Data records:
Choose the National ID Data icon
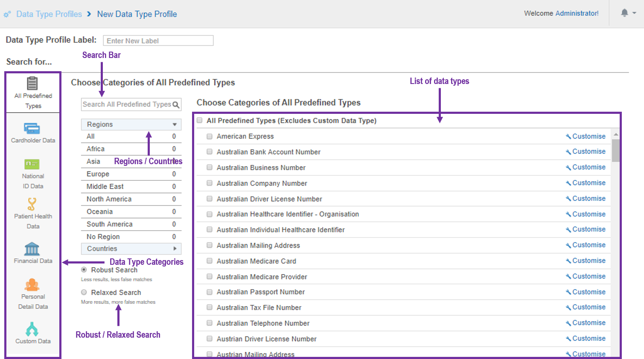644x359 pixels. click(x=32, y=164)
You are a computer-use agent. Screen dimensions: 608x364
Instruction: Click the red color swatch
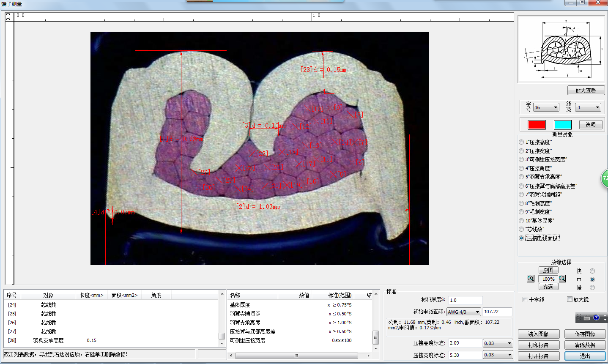click(537, 125)
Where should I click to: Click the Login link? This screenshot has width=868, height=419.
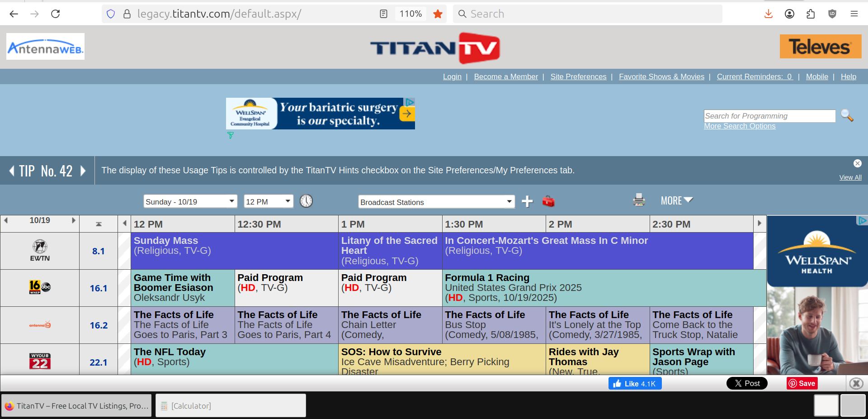click(x=452, y=76)
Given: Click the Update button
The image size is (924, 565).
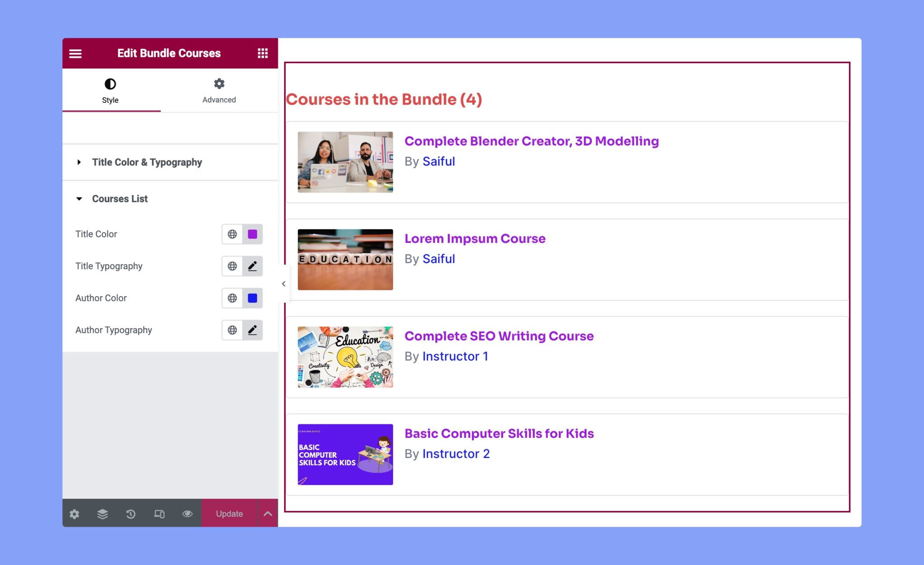Looking at the screenshot, I should pos(229,514).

To do: Reproduce every line of the listing above exactly as it appears, leaving out the pictures.

Correct answer:
Choose the National ID Data icon
644x359 pixels. click(x=32, y=164)
You are a computer-use agent. Screen dimensions: 608x364
Instruction: Click the red color swatch
click(537, 125)
Where should I click to: Click the Login link? This screenshot has width=868, height=419.
click(x=452, y=76)
Given: Click the Update button
The image size is (924, 565).
Looking at the screenshot, I should pos(229,514).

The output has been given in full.